Tuesday, October 16, 2012

Husband #1

I met my first husband while I was taking singing lessons. I had entered a scholastic pageant and planned on singing for the talent portion. I needed someone to do the music for me. My voice instructor told me he was pretty good, so I gave him a call. We became friends and shortly afterwards formed a band which played around town a little. It was fun but a great deal of work.

I was 21 when I first met my husband; I'm also five years older than him. Yes he was still in high school when we first met. In the beginning it was no big deal because I had no intentions of things going beyond him helping me with my music. Then when we formed a band, it was still fun nothing was ever thought of even then. Slowly things were changing around me, all my friends from high school were getting married. I seemed to be the only one that wasn't married. By this time I was 23, I started to wonder if I was going to be an old maid.

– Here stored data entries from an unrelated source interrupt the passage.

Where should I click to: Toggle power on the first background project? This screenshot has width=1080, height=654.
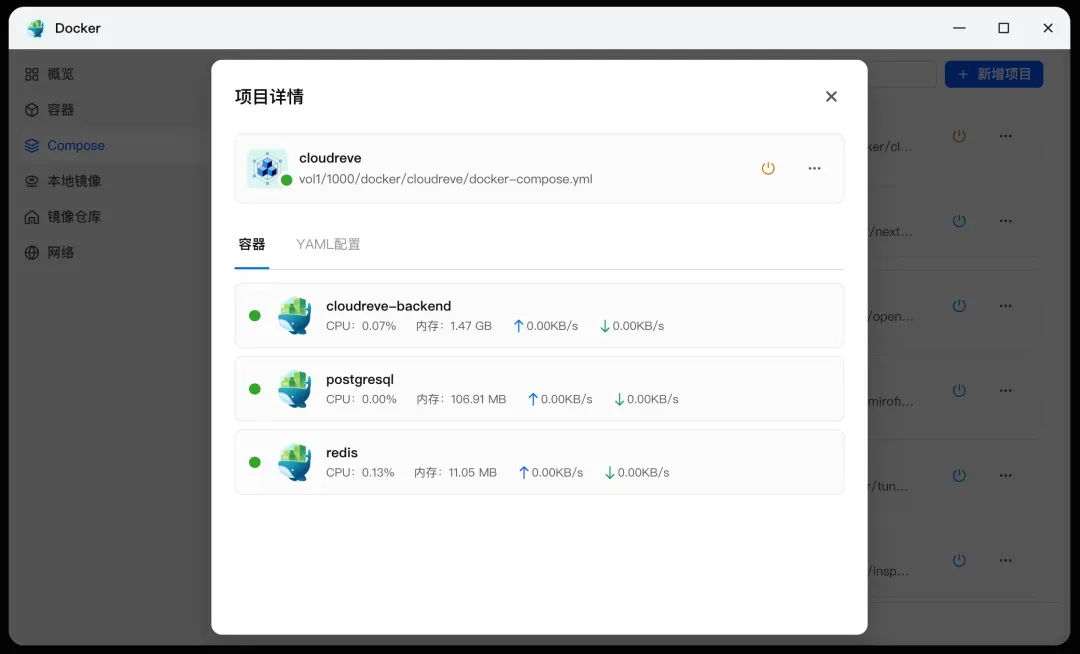click(x=959, y=136)
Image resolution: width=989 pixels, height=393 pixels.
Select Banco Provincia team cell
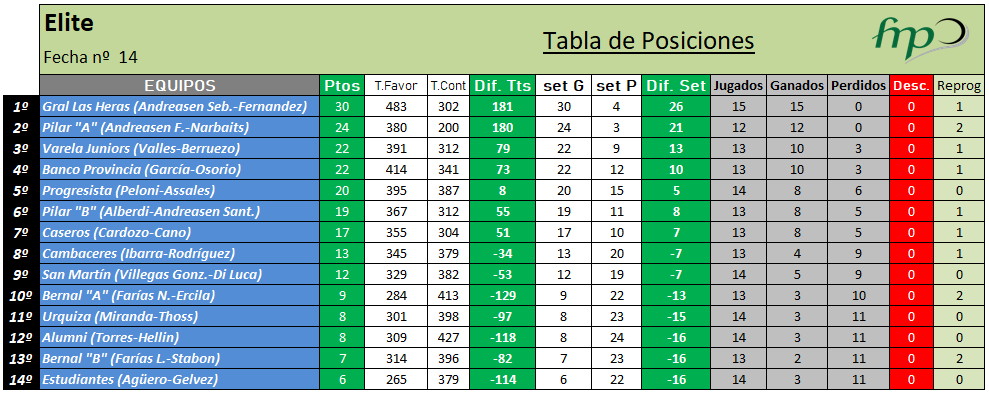(x=180, y=170)
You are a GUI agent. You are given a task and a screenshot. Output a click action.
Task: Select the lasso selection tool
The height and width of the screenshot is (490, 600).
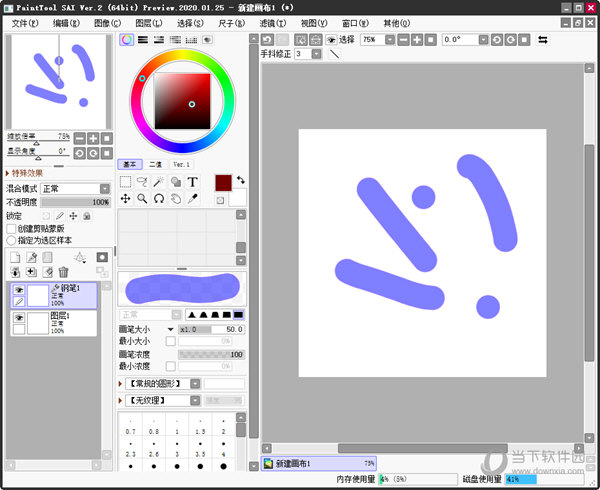[142, 182]
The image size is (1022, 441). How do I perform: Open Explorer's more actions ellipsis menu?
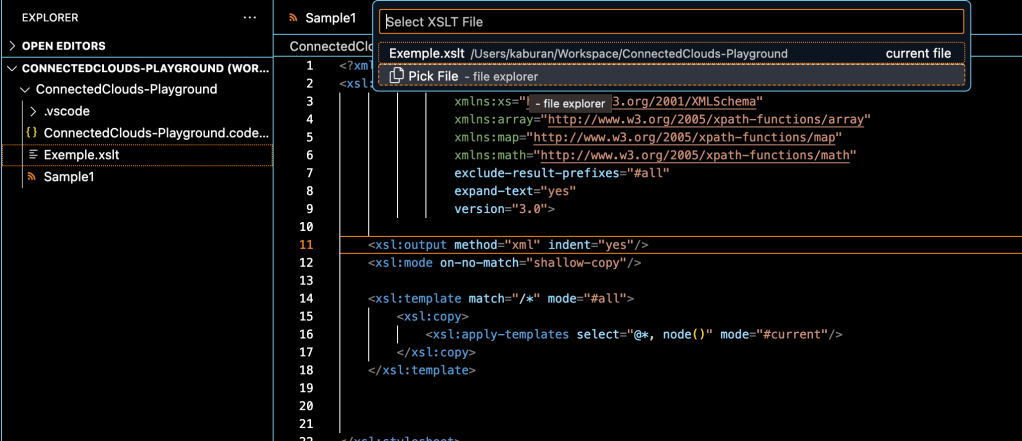pyautogui.click(x=249, y=17)
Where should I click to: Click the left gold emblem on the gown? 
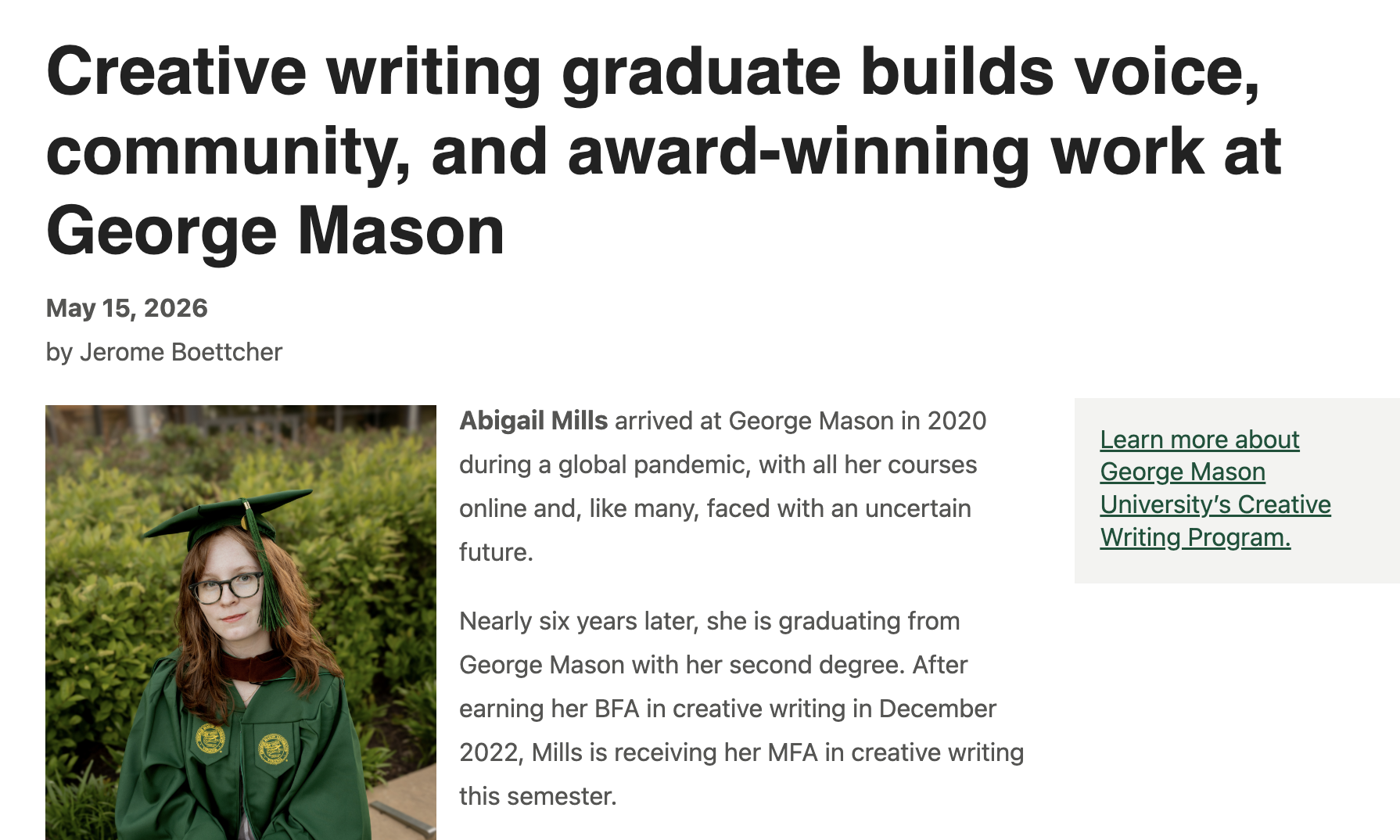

Why didn't anyone want me? Why was I the last one remaining, was this a sign? My first husband was there all the time, available and vulnerable, so I began to wonder what if I made a pass at him what would it hurt? Little did I know he was waiting for his opportunity.

We married shortly after he graduated from high school. His family loved me like I was their own daughter but I knew they wanted him to go on a mission (LDS Church) or at least attend college before he ventured into a life long relationship. However, we never made it to the death do we part, part.

Like in any relationship, things were great in the beginning right, it's the after the honeymoon stage when you start to settle into each other. It's then you really start to learn who you married, what little things about them drive you crazy and other stuff. For me it wasn't any of that at first, it was sex, right off the bat. Something went wrong, I wish I could explain it but it just wasn't there afterwards. It became a chore. I started having severe pains when we would have sex to the point I didn't want too. Finally I went to the doctor to find out what was wrong with me. The doctor told me I had endometriosis. No wonder I had such awful monthly cycles. Believe me they were the worst, I would get so sick, throw up the whole thing. I hated it every month, but the doctor put me on the pill which was night and day for me. When I was first told I had endometriosis, I do not think I really understood until the doctor explained I probably would not be able to have children. Most women with endometriosis cannot have children. I did not understand at this point what anything meant but, I didn't think about it for a while because we weren't ready to start a family. Things continued on with me hating the sex and my husband hating the fact that we never had sex.

I think this is probably why he started to stray from me. I never knew the entire time we were married that he had several affairs. I guess I was really stupid but I thought he was a good guy. Thank God I never got anything from all those other women he was with. It still makes me angry when I think about it. It wasn't until we divorced and he was already in his second marriage that I found out about all these women. Actually it was his second wife that made him call me and confess. He had stepped out on me six times and one affair took place in our own bed.

Still I was no angel, I too had an affair with my future second husband. I had not heard from him in years. He was always the one challenge I did not win. He had a girlfriend that was an ice skater, she was everything I wasn't. Tall, blonde, long legs and she modeled on top of her ice skating. I hated her from the beginning because she was so gorgeous. She was now out of the picture so the timing was perfect other than I was married!! I heard his voice on a talk radio show one night. I called the radio station, gave them my phone number and asked my future second husband to call me. I didn't mean to sleep with him it just happened right. It was wonderful. He was so experienced, he knew how to make me feel like a woman. For the first time in a long time there was no pain. He was gentle, and slow, everything my husband was not. It was sad. It was awful. I felt like shit for cheating on my husband, so I told him what I had done. He called me every name in the book and rightly so I deserved it. I went right away to my Bishop confessed what I had done and asked for forgiveness. I did not want my marriage to end. I was lonely like my husband, we were drifting apart. Even having our miracle baby did not pull us back together. We now had a child which only complicated things.

I was forgiven in the LDS Church, my husband and I started to see a marriage counselor but he did not want to go. He did not have a problem, I did, so I continued to go. It was not working with just me going, the idea was to have both of us attend as a couple. He had moved out and was living with his parents. I was with my mom. I knew it wasn't going to work and I had known for a while. My love for him was no longer the love a wife had for her husband, it was more maternal, like a mother. I had begun to feel like I was his mother not his wife. He was so immature in many areas yet acted like an adult in other ways. It was confusing. It was not until years later I understood how he had become the con-artist he is today. I knew we had come to crossing points. A decision had to be made. I did not want to spend the rest of my life with a man I had to be a mother to. I wanted love, romance and desire. I felt nothing like that towards my husband so I filed for divorce.

It was a bitter divorce, he tried to get custody of our daughter, but it did not happen. I did not ask for alimony and was told I would not get it because we were not married long enough. I'm not so sure that was correct but at the time I did not care. I only wanted sole custody of my daughter and I got it. Nothing else mattered. I had my daughter. We moved on with our lives- minus one.